---------- Record set

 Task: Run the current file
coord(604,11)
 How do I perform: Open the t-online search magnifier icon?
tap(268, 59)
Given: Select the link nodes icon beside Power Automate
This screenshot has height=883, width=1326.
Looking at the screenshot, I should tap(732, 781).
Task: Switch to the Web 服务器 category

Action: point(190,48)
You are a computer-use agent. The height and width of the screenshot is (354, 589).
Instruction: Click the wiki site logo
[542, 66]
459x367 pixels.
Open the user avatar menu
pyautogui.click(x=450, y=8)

--------------------
---------- Record set

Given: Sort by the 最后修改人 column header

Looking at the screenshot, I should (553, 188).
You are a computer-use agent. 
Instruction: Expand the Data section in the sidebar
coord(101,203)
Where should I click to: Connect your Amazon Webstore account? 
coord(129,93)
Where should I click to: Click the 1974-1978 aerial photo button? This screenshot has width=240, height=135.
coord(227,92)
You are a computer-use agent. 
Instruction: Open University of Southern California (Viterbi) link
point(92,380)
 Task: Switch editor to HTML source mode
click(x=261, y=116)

--------------------
---------- Record set

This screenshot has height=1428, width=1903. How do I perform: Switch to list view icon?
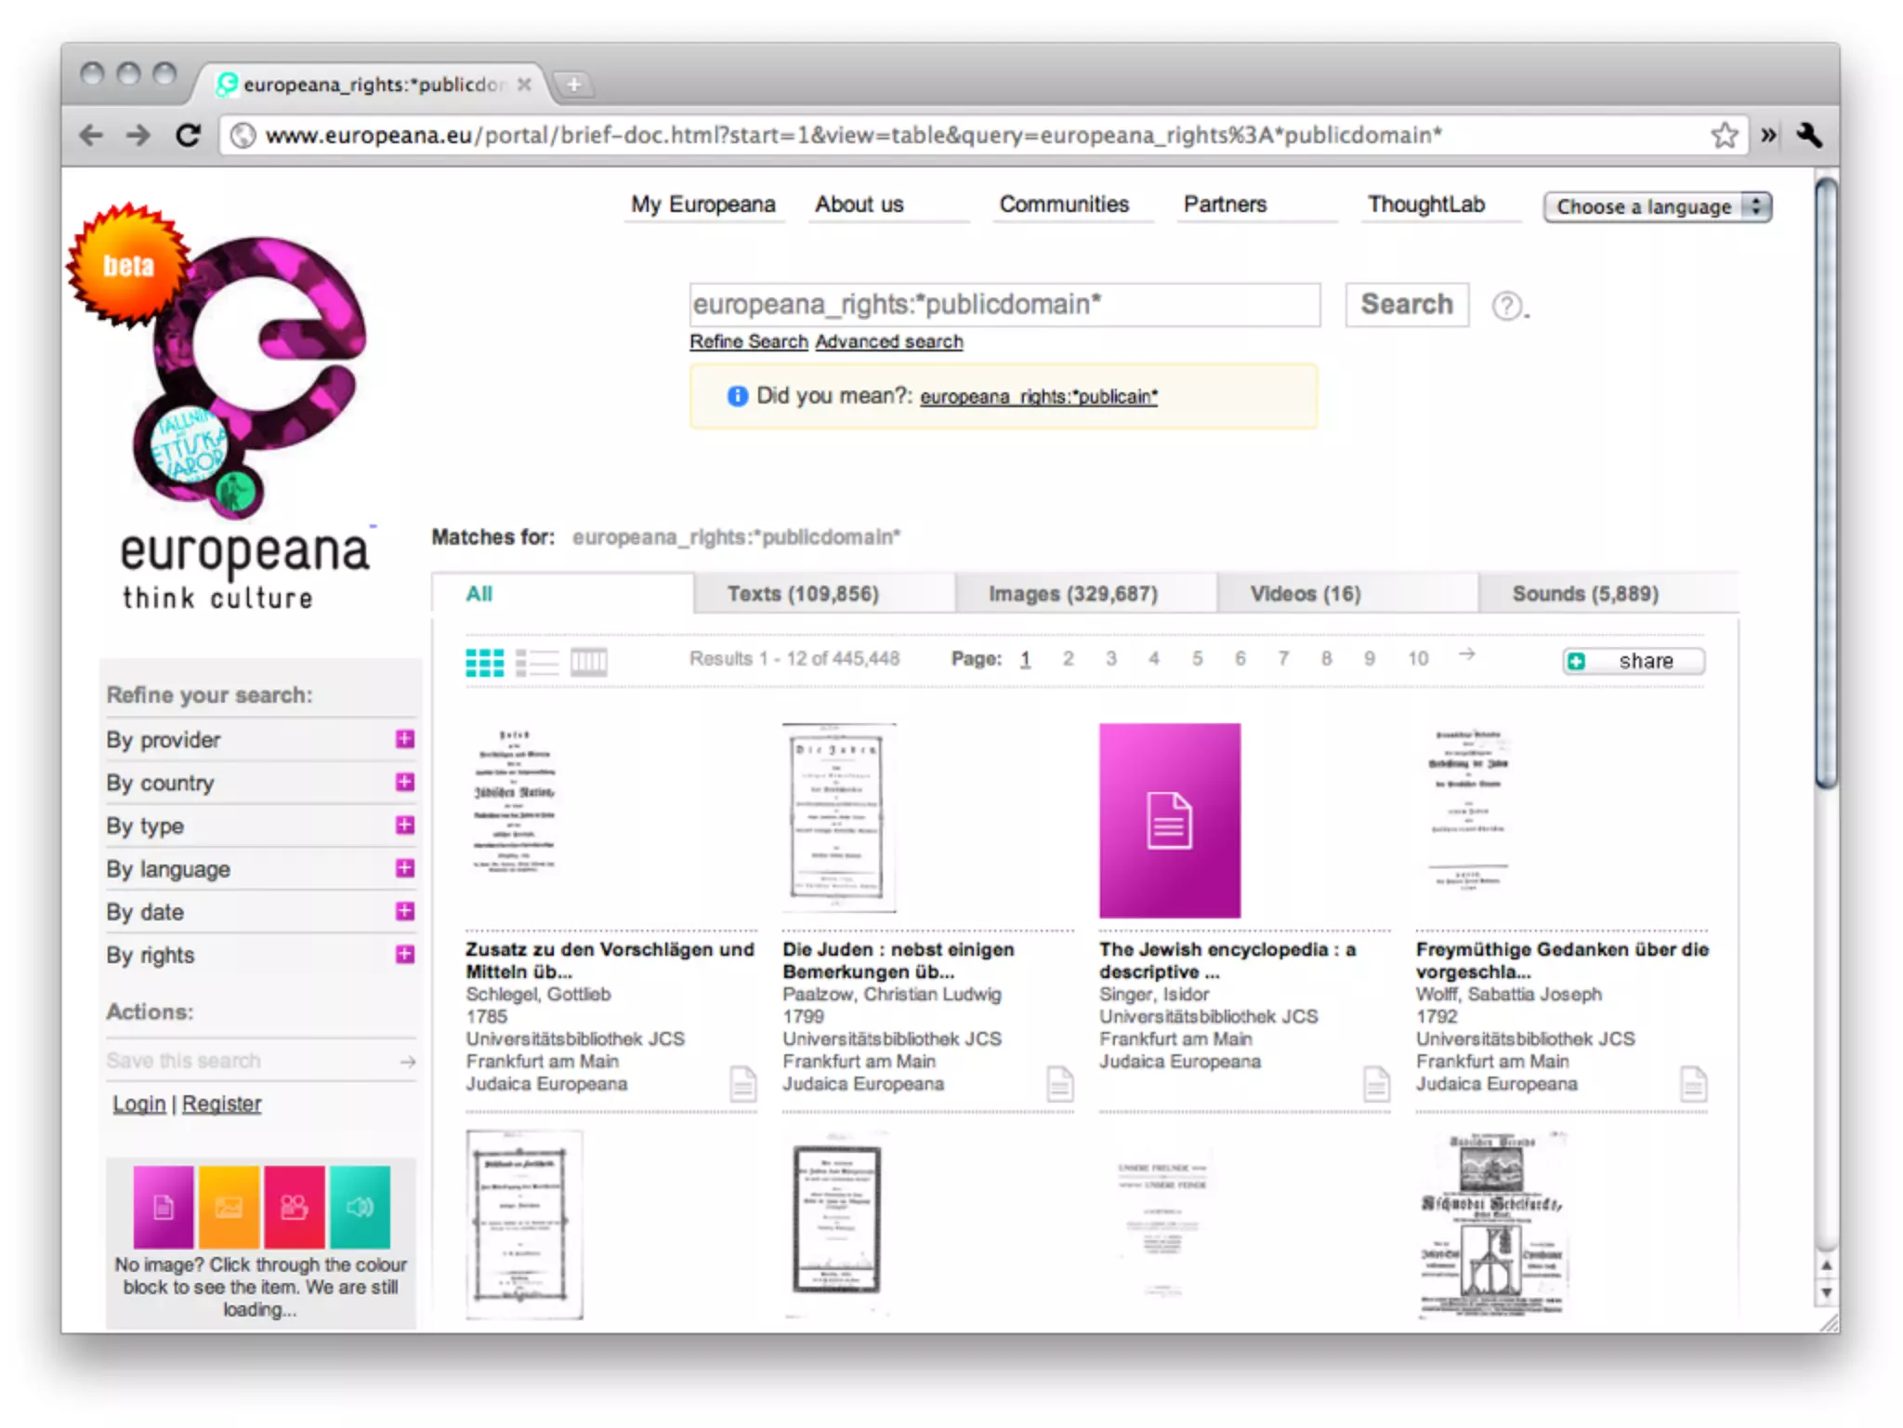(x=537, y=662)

--------------------

Problem statement: Rewrite the records from the line containing "Task: Switch to the Web 服务器 category" through the line containing "pyautogui.click(x=450, y=8)", replacing "avatar" with "profile" and leaving everything else as it is.

Correct answer:
Task: Switch to the Web 服务器 category

Action: point(190,48)
You are a computer-use agent. The height and width of the screenshot is (354, 589).
Instruction: Click the wiki site logo
[542, 66]
459x367 pixels.
Open the user profile menu
pyautogui.click(x=450, y=8)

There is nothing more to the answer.